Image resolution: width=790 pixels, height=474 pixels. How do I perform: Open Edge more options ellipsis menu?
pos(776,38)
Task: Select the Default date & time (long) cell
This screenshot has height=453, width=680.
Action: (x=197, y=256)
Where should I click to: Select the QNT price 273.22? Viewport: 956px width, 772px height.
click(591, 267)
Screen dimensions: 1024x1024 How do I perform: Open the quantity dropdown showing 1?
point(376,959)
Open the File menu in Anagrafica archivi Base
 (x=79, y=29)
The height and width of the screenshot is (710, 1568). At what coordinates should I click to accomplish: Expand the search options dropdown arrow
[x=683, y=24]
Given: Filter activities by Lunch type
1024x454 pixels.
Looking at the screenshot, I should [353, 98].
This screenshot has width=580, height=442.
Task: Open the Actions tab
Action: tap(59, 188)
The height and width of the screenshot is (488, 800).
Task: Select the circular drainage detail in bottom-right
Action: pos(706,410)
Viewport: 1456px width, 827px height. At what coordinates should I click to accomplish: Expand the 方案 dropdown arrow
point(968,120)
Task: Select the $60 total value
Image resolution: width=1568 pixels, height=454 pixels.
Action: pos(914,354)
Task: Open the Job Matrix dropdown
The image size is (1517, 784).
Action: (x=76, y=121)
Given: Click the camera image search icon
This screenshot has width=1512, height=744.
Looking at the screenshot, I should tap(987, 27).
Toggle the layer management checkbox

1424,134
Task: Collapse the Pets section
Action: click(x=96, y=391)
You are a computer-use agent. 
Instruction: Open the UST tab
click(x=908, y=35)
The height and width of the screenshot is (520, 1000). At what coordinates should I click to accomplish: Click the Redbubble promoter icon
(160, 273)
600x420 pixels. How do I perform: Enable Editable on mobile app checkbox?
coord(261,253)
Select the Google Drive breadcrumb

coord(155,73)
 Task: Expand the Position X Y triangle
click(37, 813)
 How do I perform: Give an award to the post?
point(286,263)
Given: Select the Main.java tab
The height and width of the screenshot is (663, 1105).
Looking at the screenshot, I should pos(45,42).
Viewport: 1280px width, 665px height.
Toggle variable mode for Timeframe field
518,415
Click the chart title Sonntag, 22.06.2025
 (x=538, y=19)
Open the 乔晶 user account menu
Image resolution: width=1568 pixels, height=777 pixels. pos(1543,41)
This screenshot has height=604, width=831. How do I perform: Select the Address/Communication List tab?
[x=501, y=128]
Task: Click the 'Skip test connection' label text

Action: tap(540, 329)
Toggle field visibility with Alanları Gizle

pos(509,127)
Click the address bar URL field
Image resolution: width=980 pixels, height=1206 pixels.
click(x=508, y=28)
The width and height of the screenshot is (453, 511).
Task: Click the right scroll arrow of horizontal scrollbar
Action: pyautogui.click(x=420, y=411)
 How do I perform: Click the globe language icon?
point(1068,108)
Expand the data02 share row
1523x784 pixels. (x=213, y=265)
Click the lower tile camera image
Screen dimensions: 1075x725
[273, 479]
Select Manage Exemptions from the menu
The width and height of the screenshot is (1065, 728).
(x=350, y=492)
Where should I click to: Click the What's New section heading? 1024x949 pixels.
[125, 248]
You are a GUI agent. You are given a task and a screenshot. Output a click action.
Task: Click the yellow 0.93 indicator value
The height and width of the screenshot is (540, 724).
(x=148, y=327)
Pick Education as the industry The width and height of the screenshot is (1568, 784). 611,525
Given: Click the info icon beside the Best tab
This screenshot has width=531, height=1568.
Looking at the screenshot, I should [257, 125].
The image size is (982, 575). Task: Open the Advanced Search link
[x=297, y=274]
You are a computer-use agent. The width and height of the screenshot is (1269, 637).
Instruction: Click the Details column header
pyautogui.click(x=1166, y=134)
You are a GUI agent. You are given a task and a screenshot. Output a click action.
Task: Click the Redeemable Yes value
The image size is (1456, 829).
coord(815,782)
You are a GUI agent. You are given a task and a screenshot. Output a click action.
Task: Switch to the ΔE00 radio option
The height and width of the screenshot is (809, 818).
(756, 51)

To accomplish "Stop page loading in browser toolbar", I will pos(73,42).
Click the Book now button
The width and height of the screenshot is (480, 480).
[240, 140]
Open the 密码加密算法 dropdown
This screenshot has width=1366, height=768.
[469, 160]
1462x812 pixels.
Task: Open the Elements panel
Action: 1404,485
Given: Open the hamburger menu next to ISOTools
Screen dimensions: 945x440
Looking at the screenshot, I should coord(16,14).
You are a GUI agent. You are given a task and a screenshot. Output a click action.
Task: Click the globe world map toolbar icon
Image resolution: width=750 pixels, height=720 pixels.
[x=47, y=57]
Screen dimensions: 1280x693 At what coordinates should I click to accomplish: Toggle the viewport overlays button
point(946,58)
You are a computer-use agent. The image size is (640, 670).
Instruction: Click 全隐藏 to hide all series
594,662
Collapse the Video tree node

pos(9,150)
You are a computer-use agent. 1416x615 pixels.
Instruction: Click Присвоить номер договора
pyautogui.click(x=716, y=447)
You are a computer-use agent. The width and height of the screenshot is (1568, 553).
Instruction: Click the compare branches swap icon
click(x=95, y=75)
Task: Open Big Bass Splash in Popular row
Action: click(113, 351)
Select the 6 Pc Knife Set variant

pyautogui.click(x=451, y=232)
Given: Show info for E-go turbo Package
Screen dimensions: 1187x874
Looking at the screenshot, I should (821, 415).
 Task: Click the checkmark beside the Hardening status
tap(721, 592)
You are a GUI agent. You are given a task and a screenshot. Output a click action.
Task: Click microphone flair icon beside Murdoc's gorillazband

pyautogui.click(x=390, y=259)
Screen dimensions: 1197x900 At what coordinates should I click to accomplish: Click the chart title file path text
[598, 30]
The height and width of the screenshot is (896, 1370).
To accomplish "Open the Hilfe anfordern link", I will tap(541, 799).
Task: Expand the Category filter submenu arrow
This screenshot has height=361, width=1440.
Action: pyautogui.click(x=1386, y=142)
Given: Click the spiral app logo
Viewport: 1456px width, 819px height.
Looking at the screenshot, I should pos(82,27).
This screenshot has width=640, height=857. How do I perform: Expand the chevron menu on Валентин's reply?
▬▬▬
#### Aim of the task
Transcribe the opening lines of the listing exactly, please. Stop after the line that contains "Given: Click the camera image search icon".

#### Worked solution
Image resolution: width=790 pixels, height=474 pixels. How do I perform: Open Edge more options ellipsis menu?
pos(776,38)
Task: Select the Default date & time (long) cell
This screenshot has height=453, width=680.
Action: (x=197, y=256)
Where should I click to: Select the QNT price 273.22? Viewport: 956px width, 772px height.
click(591, 267)
Screen dimensions: 1024x1024 How do I perform: Open the quantity dropdown showing 1?
point(376,959)
Open the File menu in Anagrafica archivi Base
 (x=79, y=29)
The height and width of the screenshot is (710, 1568). At what coordinates should I click to accomplish: Expand the search options dropdown arrow
[x=683, y=24]
Given: Filter activities by Lunch type
1024x454 pixels.
Looking at the screenshot, I should [353, 98].
This screenshot has width=580, height=442.
Task: Open the Actions tab
Action: tap(59, 188)
The height and width of the screenshot is (488, 800).
Task: Select the circular drainage detail in bottom-right
Action: pos(706,410)
Viewport: 1456px width, 827px height. At what coordinates should I click to accomplish: Expand the 方案 dropdown arrow
point(968,120)
Task: Select the $60 total value
Image resolution: width=1568 pixels, height=454 pixels.
Action: pos(914,354)
Task: Open the Job Matrix dropdown
The image size is (1517, 784).
Action: (x=76, y=121)
Given: Click the camera image search icon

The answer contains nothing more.